Abstract: Water quality of the Great Barrier Reef (GBR) is determined by a range of drivers such as river flow, catchment condition, winds and waves. Observational studies have shown the impact of changing nutrient and sediment loads from the GBR catchments on water quality. Disentangling whether these impacts are caused by natural loads from undisturbed catchments or anthropogenic loads from agricultural and urban land-use changes is critical to water quality management on the GBR. This talk uses simulations of the eReefs coupled hydrodynamic-biogeochemical marine model forced by a process-based catchment model: Dynamic SedNet. Dynamic SedNet simulations can calculate natural and anthropogenic loads separately, meaning we can determine their relative impact on a range of marine water quality variables. We simulate reductions of anthropogenic loads to address: (1) the proposed Reef 2050 Water Quality Improvement Plan targets, and (2) application of industry-specific Innovative, Best-Practice and Minimum-Standards catchment management standards.
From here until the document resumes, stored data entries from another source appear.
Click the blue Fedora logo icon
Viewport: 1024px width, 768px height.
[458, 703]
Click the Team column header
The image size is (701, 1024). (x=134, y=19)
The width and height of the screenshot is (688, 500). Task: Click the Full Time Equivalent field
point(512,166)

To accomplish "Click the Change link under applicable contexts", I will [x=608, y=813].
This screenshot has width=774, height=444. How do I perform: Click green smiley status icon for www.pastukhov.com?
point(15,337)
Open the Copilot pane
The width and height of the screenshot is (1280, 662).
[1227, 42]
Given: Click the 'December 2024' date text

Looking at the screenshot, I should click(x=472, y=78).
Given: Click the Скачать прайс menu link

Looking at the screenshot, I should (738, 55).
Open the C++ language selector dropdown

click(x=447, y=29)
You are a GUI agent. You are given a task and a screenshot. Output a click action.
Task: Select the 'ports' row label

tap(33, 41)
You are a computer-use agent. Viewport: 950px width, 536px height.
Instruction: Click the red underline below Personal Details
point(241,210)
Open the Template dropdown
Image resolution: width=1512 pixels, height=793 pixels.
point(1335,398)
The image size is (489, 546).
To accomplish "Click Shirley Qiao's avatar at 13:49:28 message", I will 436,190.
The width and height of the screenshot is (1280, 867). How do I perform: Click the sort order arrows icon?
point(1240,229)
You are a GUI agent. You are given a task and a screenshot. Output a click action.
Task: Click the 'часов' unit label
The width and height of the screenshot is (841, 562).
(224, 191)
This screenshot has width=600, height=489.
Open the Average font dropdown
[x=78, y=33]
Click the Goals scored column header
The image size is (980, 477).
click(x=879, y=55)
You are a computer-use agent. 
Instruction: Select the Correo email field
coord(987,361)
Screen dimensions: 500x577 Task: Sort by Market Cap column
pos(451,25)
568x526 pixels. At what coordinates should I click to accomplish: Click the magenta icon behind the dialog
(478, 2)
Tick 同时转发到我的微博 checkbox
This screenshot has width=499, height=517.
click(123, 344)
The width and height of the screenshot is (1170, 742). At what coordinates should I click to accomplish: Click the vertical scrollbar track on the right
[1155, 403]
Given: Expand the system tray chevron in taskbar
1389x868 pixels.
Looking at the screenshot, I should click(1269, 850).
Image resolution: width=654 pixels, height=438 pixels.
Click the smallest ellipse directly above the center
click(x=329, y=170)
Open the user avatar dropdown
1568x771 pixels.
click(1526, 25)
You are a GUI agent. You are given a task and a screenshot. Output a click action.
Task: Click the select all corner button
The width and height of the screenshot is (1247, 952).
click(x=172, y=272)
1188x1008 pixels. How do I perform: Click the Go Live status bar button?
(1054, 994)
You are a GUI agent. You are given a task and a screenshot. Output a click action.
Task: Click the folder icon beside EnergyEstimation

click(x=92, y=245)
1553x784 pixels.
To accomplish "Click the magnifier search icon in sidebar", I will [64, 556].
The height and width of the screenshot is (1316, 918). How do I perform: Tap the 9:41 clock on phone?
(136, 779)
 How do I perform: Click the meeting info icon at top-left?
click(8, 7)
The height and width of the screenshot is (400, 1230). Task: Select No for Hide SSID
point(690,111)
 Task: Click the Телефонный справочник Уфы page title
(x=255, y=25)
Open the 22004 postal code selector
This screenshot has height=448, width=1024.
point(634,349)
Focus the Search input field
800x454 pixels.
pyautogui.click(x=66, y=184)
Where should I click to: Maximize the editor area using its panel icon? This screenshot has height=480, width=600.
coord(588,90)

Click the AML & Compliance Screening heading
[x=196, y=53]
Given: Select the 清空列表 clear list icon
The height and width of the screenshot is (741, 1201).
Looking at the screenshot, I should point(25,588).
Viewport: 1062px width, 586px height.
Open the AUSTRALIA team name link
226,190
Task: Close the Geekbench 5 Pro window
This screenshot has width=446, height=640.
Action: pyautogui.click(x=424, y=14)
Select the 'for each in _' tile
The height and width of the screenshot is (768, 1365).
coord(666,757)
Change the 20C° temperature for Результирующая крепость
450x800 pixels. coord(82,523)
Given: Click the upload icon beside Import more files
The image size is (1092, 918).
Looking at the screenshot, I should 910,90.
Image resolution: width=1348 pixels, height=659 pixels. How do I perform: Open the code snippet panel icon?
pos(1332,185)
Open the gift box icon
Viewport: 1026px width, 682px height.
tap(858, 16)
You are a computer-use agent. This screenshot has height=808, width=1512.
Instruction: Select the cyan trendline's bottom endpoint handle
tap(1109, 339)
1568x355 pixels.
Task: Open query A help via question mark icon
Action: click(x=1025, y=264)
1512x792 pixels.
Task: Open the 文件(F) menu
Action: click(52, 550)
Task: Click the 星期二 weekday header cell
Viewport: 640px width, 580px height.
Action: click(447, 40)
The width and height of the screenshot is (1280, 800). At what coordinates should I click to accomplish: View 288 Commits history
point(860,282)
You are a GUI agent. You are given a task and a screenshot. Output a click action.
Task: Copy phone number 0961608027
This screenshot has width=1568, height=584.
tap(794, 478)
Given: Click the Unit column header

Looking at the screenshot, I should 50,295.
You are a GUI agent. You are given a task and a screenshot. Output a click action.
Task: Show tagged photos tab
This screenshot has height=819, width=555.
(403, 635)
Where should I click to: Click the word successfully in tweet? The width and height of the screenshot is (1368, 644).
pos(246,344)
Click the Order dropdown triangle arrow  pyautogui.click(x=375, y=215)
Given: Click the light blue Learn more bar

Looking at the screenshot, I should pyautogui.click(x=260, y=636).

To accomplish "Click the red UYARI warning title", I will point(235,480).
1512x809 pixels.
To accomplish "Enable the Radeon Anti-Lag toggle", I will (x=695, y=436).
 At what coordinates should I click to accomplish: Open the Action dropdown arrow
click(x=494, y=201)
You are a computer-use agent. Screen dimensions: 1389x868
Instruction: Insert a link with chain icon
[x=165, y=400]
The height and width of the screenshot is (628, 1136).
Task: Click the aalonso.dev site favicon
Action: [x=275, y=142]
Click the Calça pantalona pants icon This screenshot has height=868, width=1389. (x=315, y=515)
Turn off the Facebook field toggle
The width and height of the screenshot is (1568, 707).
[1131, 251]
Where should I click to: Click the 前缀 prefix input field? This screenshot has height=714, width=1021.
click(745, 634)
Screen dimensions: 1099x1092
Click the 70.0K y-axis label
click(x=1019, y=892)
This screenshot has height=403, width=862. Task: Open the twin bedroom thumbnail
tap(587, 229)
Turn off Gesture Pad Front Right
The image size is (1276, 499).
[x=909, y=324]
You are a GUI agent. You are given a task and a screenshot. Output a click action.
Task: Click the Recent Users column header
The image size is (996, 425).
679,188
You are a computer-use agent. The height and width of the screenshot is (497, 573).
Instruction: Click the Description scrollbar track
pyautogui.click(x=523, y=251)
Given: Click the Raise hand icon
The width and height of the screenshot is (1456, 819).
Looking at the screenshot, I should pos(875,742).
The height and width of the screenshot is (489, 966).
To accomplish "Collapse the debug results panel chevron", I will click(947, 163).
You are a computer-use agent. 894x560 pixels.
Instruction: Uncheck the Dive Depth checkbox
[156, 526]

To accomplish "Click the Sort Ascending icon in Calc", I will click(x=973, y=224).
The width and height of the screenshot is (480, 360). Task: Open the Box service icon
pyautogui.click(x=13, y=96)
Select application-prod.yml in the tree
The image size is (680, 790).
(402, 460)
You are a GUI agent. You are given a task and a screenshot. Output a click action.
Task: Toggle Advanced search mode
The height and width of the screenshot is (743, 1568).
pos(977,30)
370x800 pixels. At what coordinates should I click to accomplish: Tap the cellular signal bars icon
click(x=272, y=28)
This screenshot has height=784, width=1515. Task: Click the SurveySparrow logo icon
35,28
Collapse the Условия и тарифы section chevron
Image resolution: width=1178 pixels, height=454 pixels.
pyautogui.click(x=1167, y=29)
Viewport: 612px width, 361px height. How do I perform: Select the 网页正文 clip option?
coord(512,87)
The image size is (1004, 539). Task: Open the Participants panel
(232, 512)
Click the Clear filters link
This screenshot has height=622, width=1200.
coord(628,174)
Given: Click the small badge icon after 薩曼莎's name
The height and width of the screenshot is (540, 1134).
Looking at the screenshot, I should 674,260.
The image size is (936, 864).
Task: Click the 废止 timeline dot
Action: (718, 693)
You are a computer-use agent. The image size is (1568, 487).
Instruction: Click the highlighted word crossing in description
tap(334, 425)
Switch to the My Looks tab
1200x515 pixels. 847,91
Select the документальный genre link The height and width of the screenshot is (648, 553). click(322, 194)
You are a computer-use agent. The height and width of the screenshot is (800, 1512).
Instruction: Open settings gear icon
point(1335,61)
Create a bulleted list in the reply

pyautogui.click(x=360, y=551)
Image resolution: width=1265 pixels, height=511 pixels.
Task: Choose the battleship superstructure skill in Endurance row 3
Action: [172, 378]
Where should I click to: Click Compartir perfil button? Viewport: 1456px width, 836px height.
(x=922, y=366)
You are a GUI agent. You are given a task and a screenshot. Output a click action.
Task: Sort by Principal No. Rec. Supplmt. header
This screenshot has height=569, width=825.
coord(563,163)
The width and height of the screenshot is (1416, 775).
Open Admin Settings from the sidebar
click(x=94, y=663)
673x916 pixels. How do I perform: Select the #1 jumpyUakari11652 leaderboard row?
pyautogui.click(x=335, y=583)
The ability of the modelling system to isolate the impacts of anthropogenic load reductions allows us to optimise catchment management for the greatest benefit to GBR water quality. This talk will provide an overview of the modelling system with its strengths and weakness, while remaining relevant to the broader coral reef science community. Simulations are publicly-available for use in relevant research including on COTS outbreaks and coral community dynamics.

Biography: Mark Baird is an aquatic scientist who uses observations and numerical models to study estuarine and marine ecosystems. He received an Undergraduate degree in Mechanical Engineering (USYD), a Masters’ degree in Chemical Oceanography (University of Hawaii), and a PhD in Biological Sciences (University of Warwick). He has worked as a researcher and educator at the UNSW, UTS and CSIRO, and became an ACRS Fellow in 2020. He has published works on coral-symbiont dynamics, estuarine ecology, plankton population dynamics, salp blooms, ocean acidification, physical oceanography, marine bio-optics and ecosystem modelling. Mark leads the CSIRO Coastal Biogeochemical Modelling team that developed key components of the eReefs marine modelling system that is being used to estimate the water quality properties of the GBR, and to optimise the reduction of loads of sediments and nutrients to improve water quality. His passion is to develop state-of-the-art models that synthesise the data available from field and laboratory studies to optimise environmental management strategies.